▶ Assigned task
Gather each line of the entries below that contains the string "location", treating case as significant.

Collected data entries
·····

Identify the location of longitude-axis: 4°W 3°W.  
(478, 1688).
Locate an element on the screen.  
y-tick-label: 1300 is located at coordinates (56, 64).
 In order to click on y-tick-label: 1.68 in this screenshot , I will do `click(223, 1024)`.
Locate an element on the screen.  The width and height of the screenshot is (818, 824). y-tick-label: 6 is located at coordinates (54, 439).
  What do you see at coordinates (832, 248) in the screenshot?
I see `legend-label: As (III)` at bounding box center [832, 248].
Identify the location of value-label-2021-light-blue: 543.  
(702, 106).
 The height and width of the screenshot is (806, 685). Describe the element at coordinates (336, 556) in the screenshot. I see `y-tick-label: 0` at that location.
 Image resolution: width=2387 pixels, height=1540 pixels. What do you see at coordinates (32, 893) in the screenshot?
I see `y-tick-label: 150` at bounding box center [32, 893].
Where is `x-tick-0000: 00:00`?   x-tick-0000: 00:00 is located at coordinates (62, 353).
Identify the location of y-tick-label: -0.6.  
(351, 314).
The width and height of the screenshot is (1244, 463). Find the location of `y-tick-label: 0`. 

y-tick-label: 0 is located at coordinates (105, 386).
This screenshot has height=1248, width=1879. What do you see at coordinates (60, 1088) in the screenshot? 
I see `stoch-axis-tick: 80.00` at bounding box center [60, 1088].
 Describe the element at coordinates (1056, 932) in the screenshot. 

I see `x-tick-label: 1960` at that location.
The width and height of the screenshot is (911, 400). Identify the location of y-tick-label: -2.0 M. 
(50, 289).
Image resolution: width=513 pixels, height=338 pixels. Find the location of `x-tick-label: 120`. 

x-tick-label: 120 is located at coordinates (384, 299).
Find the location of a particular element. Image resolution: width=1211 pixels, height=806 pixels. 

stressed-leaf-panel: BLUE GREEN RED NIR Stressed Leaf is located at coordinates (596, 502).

·····

▶ The answer
Identify the location of longitude-axis: 4°W 3°W.  
Identify the location of value-label-2021-light-blue: 543.  
 The height and width of the screenshot is (806, 685). Describe the element at coordinates (336, 556) in the screenshot. I see `y-tick-label: 0` at that location.
Identify the location of y-tick-label: -0.6.  
The width and height of the screenshot is (1244, 463). Find the location of `y-tick-label: 0`. 
I see `x-tick-label: 1960` at that location.
The width and height of the screenshot is (911, 400). Identify the location of y-tick-label: -2.0 M. 
Image resolution: width=513 pixels, height=338 pixels. Find the location of `x-tick-label: 120`. 
Find the location of a particular element. Image resolution: width=1211 pixels, height=806 pixels. 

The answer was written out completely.